Still, I don't think there's a surefire solution to all this. I think the impact of this particular shooting was more due to the age of the children, I don't recall this kind of vibe even after the Virginia Tech shootings. People felt bad after the Norway shootings here too, though since it didn't happen in the United States it of course didn't prompt any discussions on these problems.

Modern Panther

Its certainly been big news on this side of the water.  News channels here seem to be in the slightly odd position of not just reporting on the event, but reporting on the coverage of the event by US media, who seem to go into overdrive following a tragedy like this.

Watching CNN interview a child shortly after the fact was incredibly disturbing.  Why any journalist would think it appropriate to point a camera at a seven year old and ask her if she was scared is completely beyond me.

MercZ

The media reaction to events generally take this direction. Farming and digging for what ever thing to broadcast or publish online, no matter how pointless or insensitive it might be. The big problem here though is with the way news spreads now, the rush to be the first with some tidbit of information is even more pronounced.

For most people I think this was evident with the way many media outlets released the name of the shooter as "Ryan Lanza", the brother of the shooter, before the police did so themselves. This, of course, illicited the expected response on the internet and caused a great deal of mess for him. There was a good summary of this written by a political cartoon guy who happened to be facebook friends with this guy (presumambly a fan of his work).
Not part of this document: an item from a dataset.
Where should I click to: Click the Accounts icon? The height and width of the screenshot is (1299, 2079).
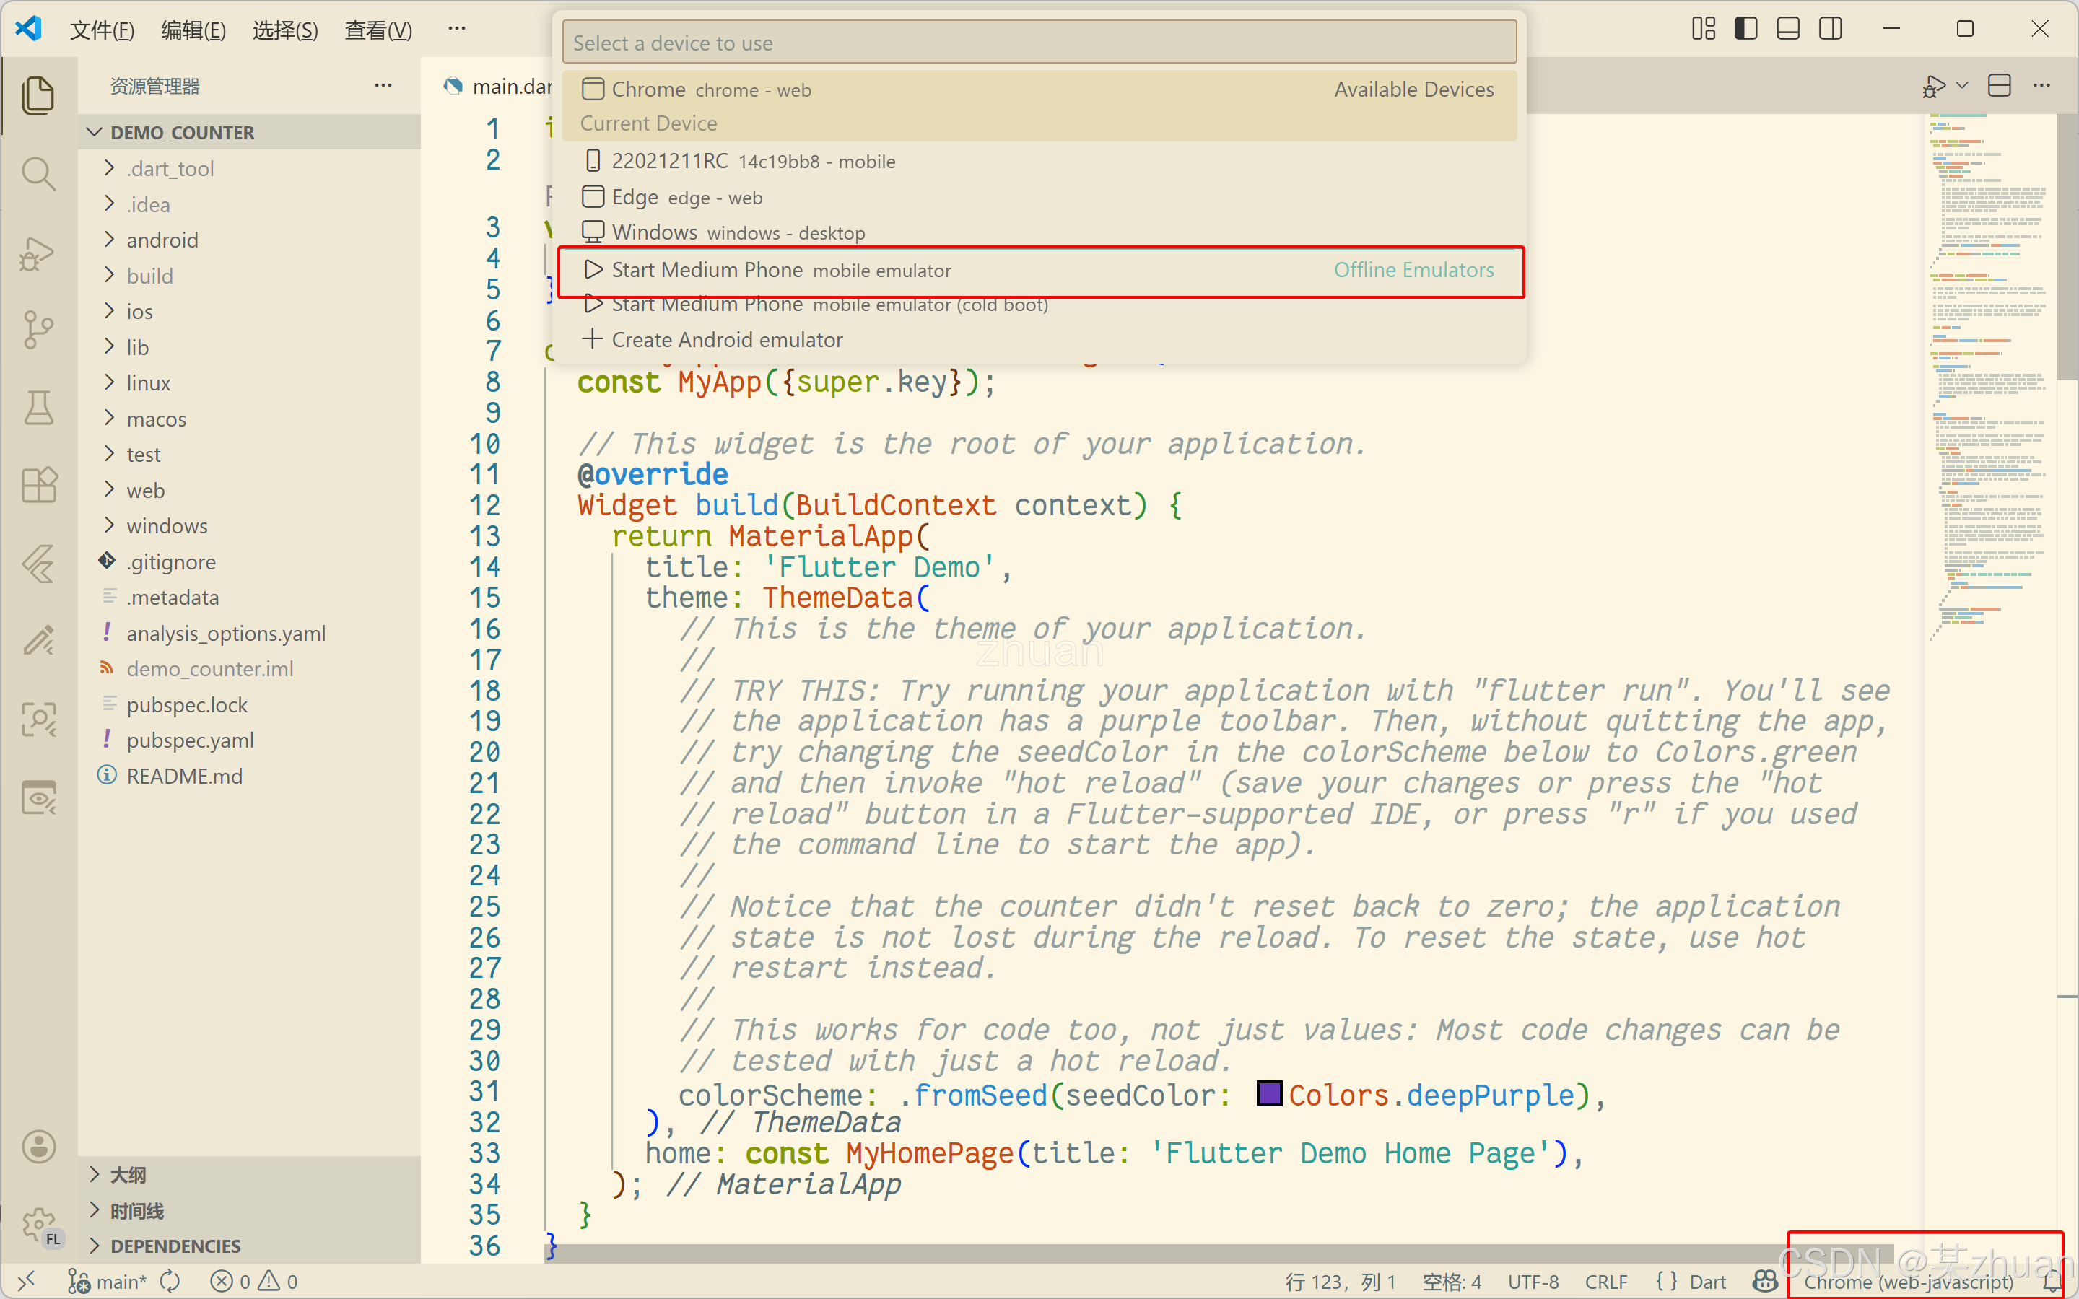[38, 1147]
http://www.mattbors.com/blog/2012/12/16/i-am-facebook-friends-with-ryan-lanza-which-became-a-problem/

Problem is, as far as I see it, media do this to farm for page hits, ratings, what ever. And that's driven by people watching and browsing, so they're merely farming to this kind of person (intersecting with those that view the moral outrage-type sensational articles...).

As these things often go though, it'll be beat over for a week or so until another big event comes up, and people move on to stressing out over that. So even with all these statements that come up a discussion or dialog needs to start, people have lost their interest.

Ancient Otter

Adrian Bamforth posted in the RIP thread how irksome facebook activism can be even when he agrees with the cause. This got me thinking about a recent incident in China, where a man went on a stabbing spree in a school, 22 children injured, none killed (China has had a rash of stabbing sprees in recent years). People are looking at this, saying this is an example of how a tragedy like what recently happened in America can be prevented with tighter gun control. 22 children got stabbed, two seriously injured and that's just physical injury, don't think they should be using this as a example.

blackmocco

They weren't shot in the head by an assault rifle, is the point. Very clear to me what the point of the comparison is.
"...and it was here in this blighted place, he learned to live again."